• [What you need to do]:
The full listing below must be printed exactly, word for word.

• [Material shown]:

━━━━━━━━

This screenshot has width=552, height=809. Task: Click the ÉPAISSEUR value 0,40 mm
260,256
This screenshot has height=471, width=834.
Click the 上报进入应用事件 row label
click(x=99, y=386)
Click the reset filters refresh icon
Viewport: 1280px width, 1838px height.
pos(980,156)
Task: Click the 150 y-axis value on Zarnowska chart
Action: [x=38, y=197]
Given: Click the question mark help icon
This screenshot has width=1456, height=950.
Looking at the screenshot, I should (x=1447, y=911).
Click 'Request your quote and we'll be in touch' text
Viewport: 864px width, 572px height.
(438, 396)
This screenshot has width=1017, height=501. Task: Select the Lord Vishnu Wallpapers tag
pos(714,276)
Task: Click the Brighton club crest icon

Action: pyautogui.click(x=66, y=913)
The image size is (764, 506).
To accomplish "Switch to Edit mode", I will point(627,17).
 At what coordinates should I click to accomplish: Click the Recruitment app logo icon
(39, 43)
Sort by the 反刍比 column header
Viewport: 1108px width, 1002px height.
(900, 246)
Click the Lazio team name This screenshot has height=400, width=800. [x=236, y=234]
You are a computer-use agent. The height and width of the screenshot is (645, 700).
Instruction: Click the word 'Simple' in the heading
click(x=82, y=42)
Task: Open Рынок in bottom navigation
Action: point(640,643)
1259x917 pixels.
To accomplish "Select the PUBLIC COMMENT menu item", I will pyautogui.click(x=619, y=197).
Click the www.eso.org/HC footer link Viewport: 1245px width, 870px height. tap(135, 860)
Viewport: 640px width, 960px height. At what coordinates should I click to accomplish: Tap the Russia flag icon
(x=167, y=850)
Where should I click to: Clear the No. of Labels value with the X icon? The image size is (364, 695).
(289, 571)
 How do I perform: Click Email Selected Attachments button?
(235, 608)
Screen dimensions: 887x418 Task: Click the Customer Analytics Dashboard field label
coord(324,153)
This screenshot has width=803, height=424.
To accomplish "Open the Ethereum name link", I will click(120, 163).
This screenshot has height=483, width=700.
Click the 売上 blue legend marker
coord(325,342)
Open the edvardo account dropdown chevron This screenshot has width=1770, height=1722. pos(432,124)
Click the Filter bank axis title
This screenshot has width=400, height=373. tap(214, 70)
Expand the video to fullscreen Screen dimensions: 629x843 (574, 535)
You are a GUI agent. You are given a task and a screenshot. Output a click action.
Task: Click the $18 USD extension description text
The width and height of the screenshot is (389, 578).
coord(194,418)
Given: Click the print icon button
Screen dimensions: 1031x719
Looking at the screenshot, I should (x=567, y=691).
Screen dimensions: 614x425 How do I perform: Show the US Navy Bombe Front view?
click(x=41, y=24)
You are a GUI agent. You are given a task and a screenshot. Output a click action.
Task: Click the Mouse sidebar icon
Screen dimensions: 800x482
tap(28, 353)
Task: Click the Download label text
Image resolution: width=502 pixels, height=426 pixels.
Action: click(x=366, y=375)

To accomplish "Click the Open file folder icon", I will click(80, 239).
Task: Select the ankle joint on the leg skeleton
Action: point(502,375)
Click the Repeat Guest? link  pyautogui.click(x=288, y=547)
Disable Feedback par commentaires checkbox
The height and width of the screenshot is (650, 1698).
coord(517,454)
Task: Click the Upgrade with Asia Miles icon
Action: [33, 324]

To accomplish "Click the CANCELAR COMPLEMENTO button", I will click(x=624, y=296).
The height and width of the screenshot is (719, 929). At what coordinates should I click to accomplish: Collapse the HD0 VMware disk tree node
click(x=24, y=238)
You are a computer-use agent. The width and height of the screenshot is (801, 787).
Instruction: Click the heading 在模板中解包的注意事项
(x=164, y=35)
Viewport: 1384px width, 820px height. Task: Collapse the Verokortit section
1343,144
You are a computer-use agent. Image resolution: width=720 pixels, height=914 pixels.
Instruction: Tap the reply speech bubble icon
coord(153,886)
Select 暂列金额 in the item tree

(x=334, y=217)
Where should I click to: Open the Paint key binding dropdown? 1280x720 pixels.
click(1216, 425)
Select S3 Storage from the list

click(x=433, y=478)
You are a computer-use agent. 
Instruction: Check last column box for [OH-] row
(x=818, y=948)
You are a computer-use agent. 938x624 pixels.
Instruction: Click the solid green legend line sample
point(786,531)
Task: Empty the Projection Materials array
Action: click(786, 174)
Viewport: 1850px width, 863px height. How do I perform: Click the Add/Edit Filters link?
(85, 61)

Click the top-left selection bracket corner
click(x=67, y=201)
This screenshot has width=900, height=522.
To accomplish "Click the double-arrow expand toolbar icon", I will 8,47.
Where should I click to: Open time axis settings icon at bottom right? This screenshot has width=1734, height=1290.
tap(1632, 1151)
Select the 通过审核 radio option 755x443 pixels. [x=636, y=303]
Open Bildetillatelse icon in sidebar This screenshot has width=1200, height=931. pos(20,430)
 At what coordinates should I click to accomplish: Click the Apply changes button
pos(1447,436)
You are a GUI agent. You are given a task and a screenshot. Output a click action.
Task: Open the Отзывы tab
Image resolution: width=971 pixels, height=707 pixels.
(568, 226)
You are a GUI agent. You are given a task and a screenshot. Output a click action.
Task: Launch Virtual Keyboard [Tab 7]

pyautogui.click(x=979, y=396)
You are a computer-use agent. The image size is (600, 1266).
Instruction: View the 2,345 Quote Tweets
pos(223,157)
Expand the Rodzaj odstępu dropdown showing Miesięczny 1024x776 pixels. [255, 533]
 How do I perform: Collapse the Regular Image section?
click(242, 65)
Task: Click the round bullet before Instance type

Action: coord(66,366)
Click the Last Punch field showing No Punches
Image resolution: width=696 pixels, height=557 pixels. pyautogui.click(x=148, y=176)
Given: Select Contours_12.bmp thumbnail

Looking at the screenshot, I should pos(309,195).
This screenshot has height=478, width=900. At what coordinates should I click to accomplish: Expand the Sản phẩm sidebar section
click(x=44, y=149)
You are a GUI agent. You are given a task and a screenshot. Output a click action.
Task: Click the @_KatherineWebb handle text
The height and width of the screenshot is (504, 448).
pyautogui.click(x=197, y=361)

━━━━━━━━

• [Solution to this problem]:
This screenshot has width=552, height=809. Task: Click the ÉPAISSEUR value 0,40 mm
260,256
This screenshot has height=471, width=834.
Click the 上报进入应用事件 row label
click(x=99, y=386)
Click the reset filters refresh icon
Viewport: 1280px width, 1838px height.
pos(980,156)
Task: Click the 150 y-axis value on Zarnowska chart
Action: [x=38, y=197]
Given: Click the question mark help icon
This screenshot has width=1456, height=950.
Looking at the screenshot, I should (x=1447, y=911).
Click 'Request your quote and we'll be in touch' text
Viewport: 864px width, 572px height.
(438, 396)
This screenshot has width=1017, height=501. Task: Select the Lord Vishnu Wallpapers tag
pos(714,276)
Task: Click the Brighton club crest icon

Action: pyautogui.click(x=66, y=913)
The image size is (764, 506).
To accomplish "Switch to Edit mode", I will point(627,17).
 At what coordinates should I click to accomplish: Click the Recruitment app logo icon
(39, 43)
Sort by the 反刍比 column header
Viewport: 1108px width, 1002px height.
(900, 246)
Click the Lazio team name This screenshot has height=400, width=800. [x=236, y=234]
You are a computer-use agent. The height and width of the screenshot is (645, 700).
Instruction: Click the word 'Simple' in the heading
click(x=82, y=42)
Task: Open Рынок in bottom navigation
Action: point(640,643)
1259x917 pixels.
To accomplish "Select the PUBLIC COMMENT menu item", I will pyautogui.click(x=619, y=197).
Click the www.eso.org/HC footer link Viewport: 1245px width, 870px height. tap(135, 860)
Viewport: 640px width, 960px height. At what coordinates should I click to accomplish: Tap the Russia flag icon
(x=167, y=850)
Where should I click to: Clear the No. of Labels value with the X icon? The image size is (364, 695).
(289, 571)
 How do I perform: Click Email Selected Attachments button?
(235, 608)
Screen dimensions: 887x418 Task: Click the Customer Analytics Dashboard field label
coord(324,153)
This screenshot has width=803, height=424.
To accomplish "Open the Ethereum name link", I will click(120, 163).
This screenshot has height=483, width=700.
Click the 売上 blue legend marker
coord(325,342)
Open the edvardo account dropdown chevron This screenshot has width=1770, height=1722. pos(432,124)
Click the Filter bank axis title
This screenshot has width=400, height=373. tap(214, 70)
Expand the video to fullscreen Screen dimensions: 629x843 (574, 535)
You are a GUI agent. You are given a task and a screenshot. Output a click action.
Task: Click the $18 USD extension description text
The width and height of the screenshot is (389, 578).
coord(194,418)
Given: Click the print icon button
Screen dimensions: 1031x719
Looking at the screenshot, I should (x=567, y=691).
Screen dimensions: 614x425 How do I perform: Show the US Navy Bombe Front view?
click(x=41, y=24)
You are a GUI agent. You are given a task and a screenshot. Output a click action.
Task: Click the Mouse sidebar icon
Screen dimensions: 800x482
tap(28, 353)
Task: Click the Download label text
Image resolution: width=502 pixels, height=426 pixels.
Action: click(x=366, y=375)

To accomplish "Click the Open file folder icon", I will click(80, 239).
Task: Select the ankle joint on the leg skeleton
Action: point(502,375)
Click the Repeat Guest? link  pyautogui.click(x=288, y=547)
Disable Feedback par commentaires checkbox
The height and width of the screenshot is (650, 1698).
coord(517,454)
Task: Click the Upgrade with Asia Miles icon
Action: [33, 324]

To accomplish "Click the CANCELAR COMPLEMENTO button", I will click(x=624, y=296).
The height and width of the screenshot is (719, 929). At what coordinates should I click to accomplish: Collapse the HD0 VMware disk tree node
click(x=24, y=238)
You are a computer-use agent. The width and height of the screenshot is (801, 787).
Instruction: Click the heading 在模板中解包的注意事项
(x=164, y=35)
Viewport: 1384px width, 820px height. Task: Collapse the Verokortit section
1343,144
You are a computer-use agent. Image resolution: width=720 pixels, height=914 pixels.
Instruction: Tap the reply speech bubble icon
coord(153,886)
Select 暂列金额 in the item tree

(x=334, y=217)
Where should I click to: Open the Paint key binding dropdown? 1280x720 pixels.
click(1216, 425)
Select S3 Storage from the list

click(x=433, y=478)
You are a computer-use agent. 
Instruction: Check last column box for [OH-] row
(x=818, y=948)
You are a computer-use agent. 938x624 pixels.
Instruction: Click the solid green legend line sample
point(786,531)
Task: Empty the Projection Materials array
Action: click(786, 174)
Viewport: 1850px width, 863px height. How do I perform: Click the Add/Edit Filters link?
(85, 61)

Click the top-left selection bracket corner
click(x=67, y=201)
This screenshot has width=900, height=522.
To accomplish "Click the double-arrow expand toolbar icon", I will 8,47.
Where should I click to: Open time axis settings icon at bottom right? This screenshot has width=1734, height=1290.
tap(1632, 1151)
Select the 通过审核 radio option 755x443 pixels. [x=636, y=303]
Open Bildetillatelse icon in sidebar This screenshot has width=1200, height=931. pos(20,430)
 At what coordinates should I click to accomplish: Click the Apply changes button
pos(1447,436)
You are a GUI agent. You are given a task and a screenshot. Output a click action.
Task: Open the Отзывы tab
Image resolution: width=971 pixels, height=707 pixels.
(568, 226)
You are a GUI agent. You are given a task and a screenshot. Output a click action.
Task: Launch Virtual Keyboard [Tab 7]

pyautogui.click(x=979, y=396)
You are a computer-use agent. The image size is (600, 1266).
Instruction: View the 2,345 Quote Tweets
pos(223,157)
Expand the Rodzaj odstępu dropdown showing Miesięczny 1024x776 pixels. [255, 533]
 How do I perform: Collapse the Regular Image section?
click(242, 65)
Task: Click the round bullet before Instance type

Action: coord(66,366)
Click the Last Punch field showing No Punches
Image resolution: width=696 pixels, height=557 pixels. pyautogui.click(x=148, y=176)
Given: Select Contours_12.bmp thumbnail

Looking at the screenshot, I should pos(309,195).
This screenshot has height=478, width=900. At what coordinates should I click to accomplish: Expand the Sản phẩm sidebar section
click(x=44, y=149)
You are a GUI agent. You are given a task and a screenshot. Output a click action.
Task: Click the @_KatherineWebb handle text
The height and width of the screenshot is (504, 448).
pyautogui.click(x=197, y=361)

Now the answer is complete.